• **What is expected**:
Output only an exact transcription of the line containing "Click the 7x count badge for Stephanie" and all lines that follow it in the data below.

• **Stored items**:
※ ※ ※

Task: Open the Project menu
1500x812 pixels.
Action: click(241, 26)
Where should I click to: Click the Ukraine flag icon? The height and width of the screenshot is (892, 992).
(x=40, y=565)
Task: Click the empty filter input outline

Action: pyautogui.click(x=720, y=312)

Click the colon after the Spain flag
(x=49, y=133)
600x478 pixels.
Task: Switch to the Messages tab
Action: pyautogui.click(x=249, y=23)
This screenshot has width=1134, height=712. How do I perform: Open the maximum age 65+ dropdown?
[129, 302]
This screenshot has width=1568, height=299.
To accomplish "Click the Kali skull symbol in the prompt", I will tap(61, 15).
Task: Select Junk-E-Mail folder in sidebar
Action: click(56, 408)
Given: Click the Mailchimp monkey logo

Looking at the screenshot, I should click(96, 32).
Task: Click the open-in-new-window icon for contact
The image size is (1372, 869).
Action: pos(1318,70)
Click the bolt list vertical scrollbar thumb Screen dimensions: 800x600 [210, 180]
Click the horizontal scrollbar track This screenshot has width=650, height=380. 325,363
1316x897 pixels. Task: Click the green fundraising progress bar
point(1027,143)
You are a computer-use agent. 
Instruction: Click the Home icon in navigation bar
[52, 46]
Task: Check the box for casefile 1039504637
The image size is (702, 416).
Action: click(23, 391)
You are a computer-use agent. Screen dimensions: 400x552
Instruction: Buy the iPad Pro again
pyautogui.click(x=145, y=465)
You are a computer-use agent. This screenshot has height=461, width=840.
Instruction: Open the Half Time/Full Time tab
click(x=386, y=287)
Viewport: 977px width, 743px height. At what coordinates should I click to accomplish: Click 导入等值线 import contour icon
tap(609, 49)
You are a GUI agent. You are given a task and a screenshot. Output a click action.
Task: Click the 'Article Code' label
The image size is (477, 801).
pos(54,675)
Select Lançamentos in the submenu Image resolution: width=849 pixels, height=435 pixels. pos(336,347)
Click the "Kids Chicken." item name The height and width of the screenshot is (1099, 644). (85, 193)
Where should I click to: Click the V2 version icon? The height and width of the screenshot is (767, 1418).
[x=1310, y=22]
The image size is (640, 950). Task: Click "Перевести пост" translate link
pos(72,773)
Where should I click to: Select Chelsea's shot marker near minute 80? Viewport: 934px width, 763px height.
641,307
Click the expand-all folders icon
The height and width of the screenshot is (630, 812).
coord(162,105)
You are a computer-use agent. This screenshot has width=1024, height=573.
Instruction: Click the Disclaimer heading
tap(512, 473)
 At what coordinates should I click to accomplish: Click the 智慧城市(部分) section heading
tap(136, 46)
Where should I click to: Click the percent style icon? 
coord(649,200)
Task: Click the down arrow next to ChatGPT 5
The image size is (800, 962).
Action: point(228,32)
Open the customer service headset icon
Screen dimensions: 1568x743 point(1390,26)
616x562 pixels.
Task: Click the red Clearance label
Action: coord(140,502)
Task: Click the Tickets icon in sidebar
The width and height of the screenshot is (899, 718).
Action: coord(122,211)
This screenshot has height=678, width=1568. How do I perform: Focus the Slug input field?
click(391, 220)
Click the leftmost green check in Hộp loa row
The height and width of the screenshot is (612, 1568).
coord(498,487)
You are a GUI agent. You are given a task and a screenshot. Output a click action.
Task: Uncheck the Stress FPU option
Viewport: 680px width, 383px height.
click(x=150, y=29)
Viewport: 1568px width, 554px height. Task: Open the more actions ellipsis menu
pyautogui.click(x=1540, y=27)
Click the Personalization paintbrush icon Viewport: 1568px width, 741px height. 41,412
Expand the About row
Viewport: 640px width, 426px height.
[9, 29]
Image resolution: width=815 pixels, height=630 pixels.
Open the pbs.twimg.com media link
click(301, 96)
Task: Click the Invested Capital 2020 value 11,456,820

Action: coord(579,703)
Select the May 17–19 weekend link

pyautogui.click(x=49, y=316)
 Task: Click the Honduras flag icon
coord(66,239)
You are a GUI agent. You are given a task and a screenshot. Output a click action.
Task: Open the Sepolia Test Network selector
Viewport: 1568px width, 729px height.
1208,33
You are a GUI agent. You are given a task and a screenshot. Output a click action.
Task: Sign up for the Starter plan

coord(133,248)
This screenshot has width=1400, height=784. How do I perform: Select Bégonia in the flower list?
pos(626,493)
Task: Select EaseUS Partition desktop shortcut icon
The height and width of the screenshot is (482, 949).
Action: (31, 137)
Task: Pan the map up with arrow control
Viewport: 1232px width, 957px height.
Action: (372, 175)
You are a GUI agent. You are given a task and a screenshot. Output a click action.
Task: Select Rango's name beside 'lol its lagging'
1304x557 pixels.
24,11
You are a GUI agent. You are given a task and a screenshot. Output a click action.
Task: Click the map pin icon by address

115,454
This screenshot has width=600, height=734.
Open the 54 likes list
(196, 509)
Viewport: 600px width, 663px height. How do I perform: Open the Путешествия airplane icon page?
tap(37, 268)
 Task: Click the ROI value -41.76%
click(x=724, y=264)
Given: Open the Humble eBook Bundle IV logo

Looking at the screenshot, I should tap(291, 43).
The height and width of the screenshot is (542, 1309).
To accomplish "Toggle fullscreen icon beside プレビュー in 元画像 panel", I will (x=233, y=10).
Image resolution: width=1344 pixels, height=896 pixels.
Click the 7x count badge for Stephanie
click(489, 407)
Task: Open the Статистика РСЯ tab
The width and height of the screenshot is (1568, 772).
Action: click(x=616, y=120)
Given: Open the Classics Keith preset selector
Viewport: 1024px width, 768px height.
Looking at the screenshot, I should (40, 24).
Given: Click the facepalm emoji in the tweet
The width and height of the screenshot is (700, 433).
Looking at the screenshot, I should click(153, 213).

※ ※ ※

• **Output of the exercise**:
Click the 7x count badge for Stephanie
click(489, 407)
Task: Open the Статистика РСЯ tab
The width and height of the screenshot is (1568, 772).
Action: click(x=616, y=120)
Given: Open the Classics Keith preset selector
Viewport: 1024px width, 768px height.
Looking at the screenshot, I should (40, 24).
Given: Click the facepalm emoji in the tweet
The width and height of the screenshot is (700, 433).
Looking at the screenshot, I should click(153, 213).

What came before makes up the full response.